UNIVERSIDAD PABLO DE OLAVIDE

XV EDICIÓN DE LOS CURSOS DE VERANO DE LA UNIVERSIDAD PABLO DE OLAVIDE

La danzaterapeuta Lucía Reula asegura que las emociones son una brújula, “las escribimos, las pintamos, las bailamos, a veces las entendemos y a veces no”

La danzaterapia es el uso psicoterapéutico del movimiento dentro de un proceso que persigue la integración psicofísica del cuerpo y la mente del individuo. Se caracteriza por el uso que se hace de la danza y el movimiento para ayudar a solventar los conflictos emocionales o psicológicos de las personas. “La danzaterapia nace de la danza en su forma más simple, de los movimientos naturales y espontáneos del ser humano, y utiliza el movimiento, la postura, la danza, la improvisación y la composición”, explica la danzaterapeuta y coreógrafa Lucía Reula.

Reula ha realizado estas declaraciones en el marco de la XV Edición de los Cursos de Verano de la Universidad Pablo de Olavide en Carmona, donde participa en el seminario “Arteterapia, género y cuerpo”, en el que imparte talleres de danza.

Los beneficios que aporta la danzaterapia para las personas que la practican son múltiples según la experta: ayuda a conocerse a uno mismo, a conocer los propios límites y posibilidades, aumenta la conciencia corporal, reduce el estrés, favorece la disponibilidad corporal, despierta el lado lúdico y creativo de la persona, desarrolla la empatía y la escucha, favorece la comunicación con los demás, la integración social…
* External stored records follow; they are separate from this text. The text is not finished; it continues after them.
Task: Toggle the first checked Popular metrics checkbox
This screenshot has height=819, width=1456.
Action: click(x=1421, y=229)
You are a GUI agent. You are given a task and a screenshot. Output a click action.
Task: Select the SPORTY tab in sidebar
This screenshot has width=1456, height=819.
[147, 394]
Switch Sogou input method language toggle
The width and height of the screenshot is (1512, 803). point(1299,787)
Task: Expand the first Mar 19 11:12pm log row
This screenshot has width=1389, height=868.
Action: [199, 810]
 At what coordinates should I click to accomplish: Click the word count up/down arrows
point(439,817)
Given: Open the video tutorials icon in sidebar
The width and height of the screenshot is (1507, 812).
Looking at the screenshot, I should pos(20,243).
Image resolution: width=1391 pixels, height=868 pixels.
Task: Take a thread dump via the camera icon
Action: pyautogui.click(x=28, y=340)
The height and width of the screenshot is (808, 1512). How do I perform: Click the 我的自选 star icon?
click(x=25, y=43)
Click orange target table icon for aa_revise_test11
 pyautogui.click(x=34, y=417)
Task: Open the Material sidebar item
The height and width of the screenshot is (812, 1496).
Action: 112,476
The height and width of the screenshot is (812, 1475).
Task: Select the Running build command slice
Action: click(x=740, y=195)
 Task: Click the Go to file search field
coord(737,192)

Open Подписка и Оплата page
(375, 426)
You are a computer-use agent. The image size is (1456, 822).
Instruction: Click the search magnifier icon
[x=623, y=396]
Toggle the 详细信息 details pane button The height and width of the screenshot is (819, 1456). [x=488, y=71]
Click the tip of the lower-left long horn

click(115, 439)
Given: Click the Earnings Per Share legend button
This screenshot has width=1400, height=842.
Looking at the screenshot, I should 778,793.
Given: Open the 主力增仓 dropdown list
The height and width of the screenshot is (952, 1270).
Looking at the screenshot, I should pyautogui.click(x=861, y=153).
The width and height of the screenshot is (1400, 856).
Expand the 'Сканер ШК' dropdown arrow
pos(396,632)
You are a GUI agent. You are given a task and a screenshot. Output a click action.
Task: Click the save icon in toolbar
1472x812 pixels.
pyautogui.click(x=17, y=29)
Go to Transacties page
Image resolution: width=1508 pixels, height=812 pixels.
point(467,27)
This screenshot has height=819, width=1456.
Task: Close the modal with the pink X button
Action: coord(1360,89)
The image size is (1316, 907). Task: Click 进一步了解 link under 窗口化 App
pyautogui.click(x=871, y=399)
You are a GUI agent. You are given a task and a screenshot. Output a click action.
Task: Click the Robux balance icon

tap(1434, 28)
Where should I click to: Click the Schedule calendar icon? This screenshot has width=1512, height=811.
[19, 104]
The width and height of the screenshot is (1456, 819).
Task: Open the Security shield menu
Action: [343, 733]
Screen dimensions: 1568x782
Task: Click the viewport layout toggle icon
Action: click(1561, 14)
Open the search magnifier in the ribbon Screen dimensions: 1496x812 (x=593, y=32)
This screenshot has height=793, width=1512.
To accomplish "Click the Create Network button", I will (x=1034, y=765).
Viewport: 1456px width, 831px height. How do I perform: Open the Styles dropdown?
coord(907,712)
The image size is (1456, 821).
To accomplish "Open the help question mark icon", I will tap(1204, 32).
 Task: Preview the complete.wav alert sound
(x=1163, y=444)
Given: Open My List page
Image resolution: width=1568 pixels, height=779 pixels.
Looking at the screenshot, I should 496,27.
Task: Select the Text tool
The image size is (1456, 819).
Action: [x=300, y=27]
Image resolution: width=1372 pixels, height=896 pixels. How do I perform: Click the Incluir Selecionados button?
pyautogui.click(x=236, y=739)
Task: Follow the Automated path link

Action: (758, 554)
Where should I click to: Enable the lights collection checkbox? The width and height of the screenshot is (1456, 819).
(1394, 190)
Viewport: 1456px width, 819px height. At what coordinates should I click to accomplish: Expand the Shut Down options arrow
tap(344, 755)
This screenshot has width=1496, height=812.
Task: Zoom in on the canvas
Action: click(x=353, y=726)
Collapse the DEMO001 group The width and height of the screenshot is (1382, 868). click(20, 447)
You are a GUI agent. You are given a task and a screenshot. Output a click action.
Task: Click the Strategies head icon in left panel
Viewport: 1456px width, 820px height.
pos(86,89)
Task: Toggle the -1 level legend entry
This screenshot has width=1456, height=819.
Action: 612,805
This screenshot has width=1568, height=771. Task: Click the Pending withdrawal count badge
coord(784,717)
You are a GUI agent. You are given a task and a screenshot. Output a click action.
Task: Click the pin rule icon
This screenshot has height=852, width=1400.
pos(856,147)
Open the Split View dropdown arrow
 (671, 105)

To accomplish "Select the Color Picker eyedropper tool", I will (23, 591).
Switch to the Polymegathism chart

Y es que el trabajo con las emociones es fundamental en la arteterapia: “Trabaja con las emociones que aparecen aquí y ahora, dándoles un espacio, poniéndolas en movimiento y buscando una integración psicocorporal. Las escribimos, las pintamos, las bailamos, a veces las entendemos y a veces no. Son una brújula, una orientación. Utilizamos el arte para expresarlas, para ver lo que sucede en nuestro interior, para entender, para alumbrar, para ampliar nuestra conciencia”, manifiesta Lucía.

Cualquier persona puede practicar la danzaterapia, puesto que “no se trata de hacer un movimiento bello o de imitar lo que está haciendo otra persona o de llegar a un ideal. Todo el mundo puede bailar”, apunta la coreógrafa. En este método, la danza se utiliza de una manera muy natural, ya que es una expresión genuina del ser humano. “El lenguaje del cuerpo es muy antiguo, por lo que, sobre todo, se trata de recuperar este movimiento primigenio, natural”, en opinión de Reula.

La danzaterapia propone pautas y cada persona las puede hacer a su medida y a su ritmo. Por esto, esta técnica puede ser valiosa para todo el mundo. “La atención al propio cuerpo, tratarlo de una manera cariñosa, expresarnos a través del movimiento, utilizar el arte, la danza y la coreografía nos abre campos de expresión, nos ayuda a conectar con nosotros, con los demás y con lo que nos rodea”, ha finalizado Lucía Reula.